Sometimes argon or nitrogen gas is bubbled into the ladle to make sure the alloys mix
correctly. The steel now contains 0.1–1% carbon. The more carbon in the steel, the
harder it is, but it is also more brittle and less flexible.
 After the steel is removed from the BOS vessel, the slag, filled with impurities, is
poured off and cooled.

13.
 The Water-Cooled Oxygen Lance: The Water-Cooled Oxygen Lance provides the
oxygen to the Furnace so that the temperature in the Furnace will increase. The
Oxygen that comes through the Lance is extremely hot after coming through special
heating ovens. The Lance has to be Water-Cooled so that it will not melt in the
Furnace.
 The Slagging Hole: The Slagging Hole is like a spout where the slag can be poured
out when necessary. During the manufacture of the Steel the Slagging Hole is
"plugged" so that no heat can escape.
 The Steel Shell: The main body of the Basic Oxygen Furnace is made from Steel, as
the material is strong and durable, or tough. The Steel Shell does not melt because of
the Refractory Lining.
 The Refractory Lining: The Refractory Lining is a special type of cement that has the
ability to reflect heat. You are more familiar with what a Refractory Lining is than you
might think. If you look at the back of an open fireplace, the cement you see on the
back wall is a Refractory material, although it would not be of the same quality as the
Refractory lining in a Furnace. The Refractory Lining has two purposes. The first is to
keep the heat from the furnace in so that less energy is required to keep the Furnace
at operating temperature. The second reason is to protect the Steel Shell of the
Furnace.

14.
 The Molten Metal: The Molten Metal at the bottom of the Furnace is the Steel. The
Steel is below the Slag as it is heavier or denser. The Molten Steel is removed from
the Furnace when the Steel is of the correct consistency, through the Tapping Hole.
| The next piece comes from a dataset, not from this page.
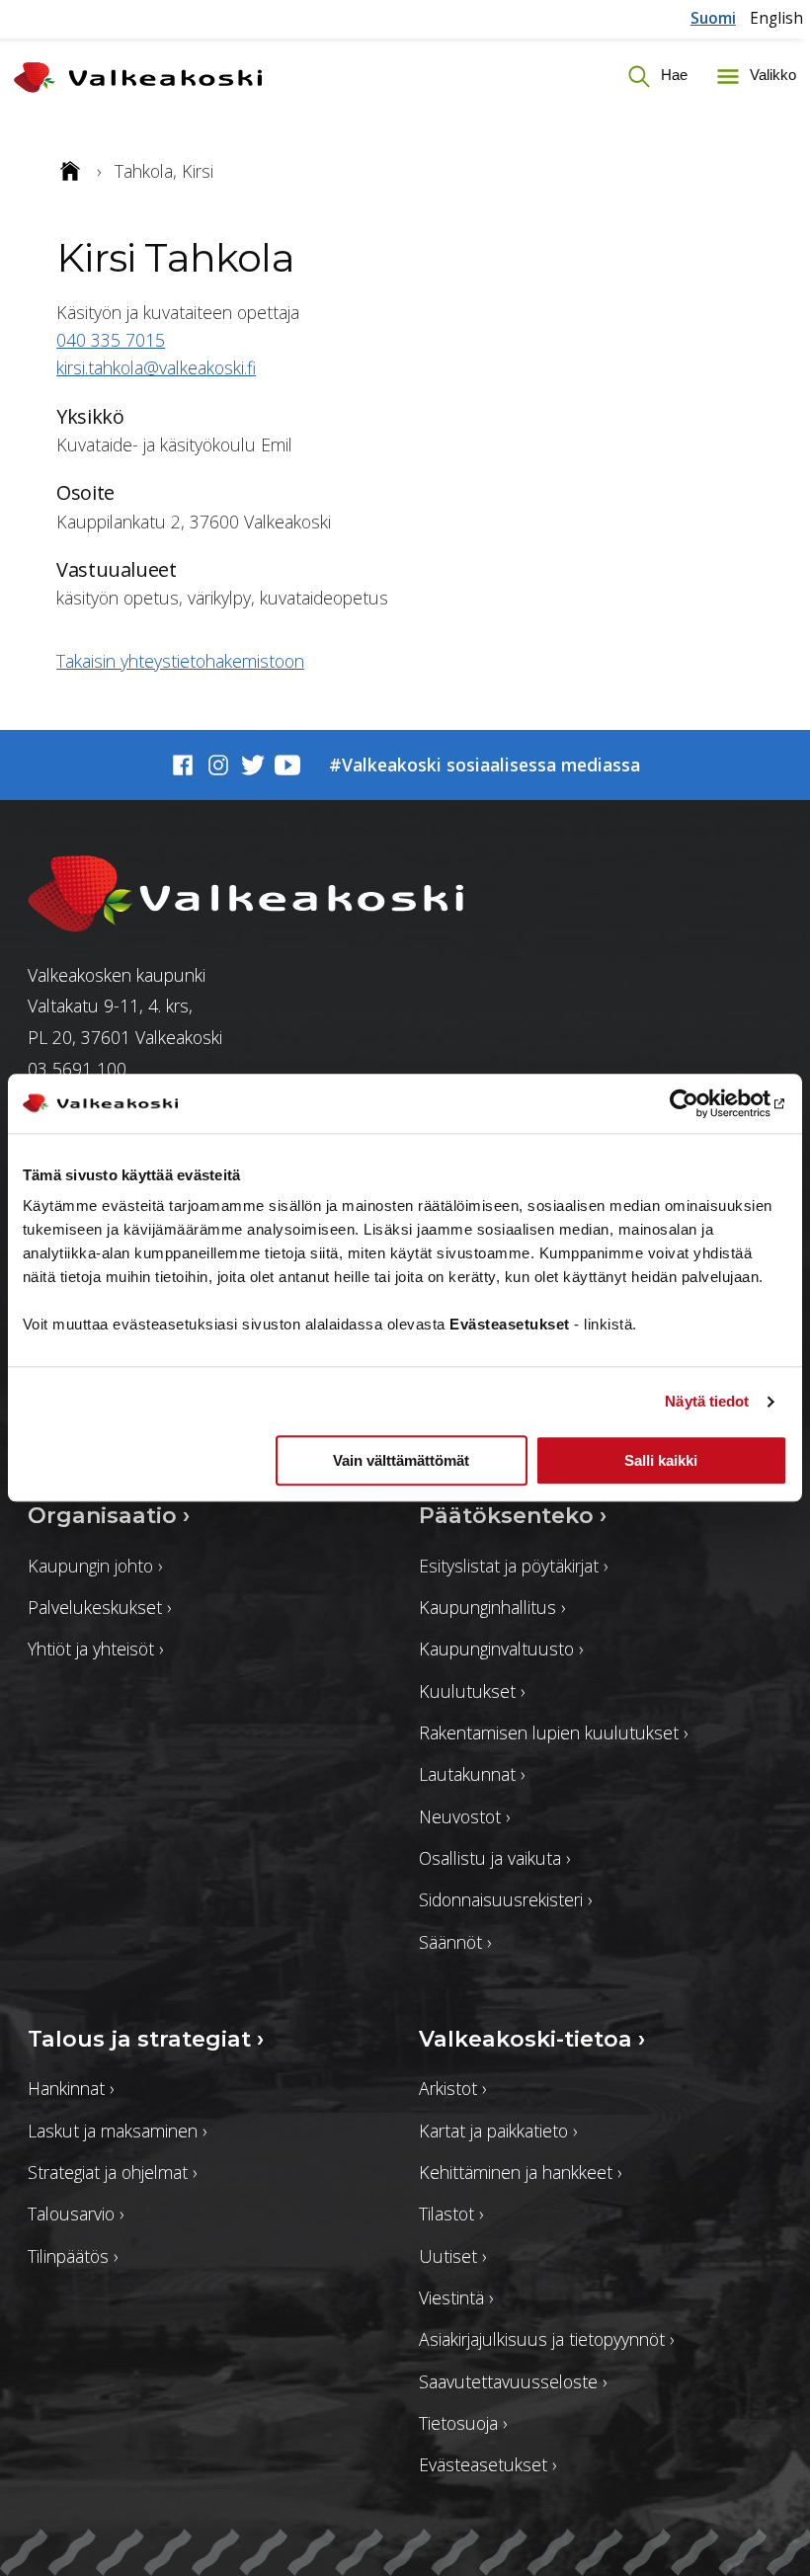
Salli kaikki (660, 1461)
 The Slag: The Slag which sits on top of the Molten Metal, because it is less dense, is
the waste material from the process of creating Steel. It consists of the impurities, that
is most materials other than Iron and Carbon which were put into the Furnace at the
start when the Furnace was being Charged. The Slag is removed from the Furnace
when the time is ready through the Slagging Hole.
 The Tapping Hole: The Tapping Hole is used to remove the Molten Steel from the
Furnace when it is of the right consistency. During the process of manufacturing the
Tapping Hole is "plugged" so as not to allow heat to escape from the Furnace.
 The Gas Offtake Hood: The Gas Offtake Hood has two purposes. The first is to trap
the dangerous gases that the Basic Oxygen Process produces so that they cannot
escape into the atmosphere to poison people or create Acid Rain. The gases are
"cleaned" or put to other uses. One important use of the gases is to heat the Oxygen
that is going through the Water-Cooled Oxygen Lance. The second purpose of the
Gas Offtake Hood is to reduce the amount of heat loss in the Furnace.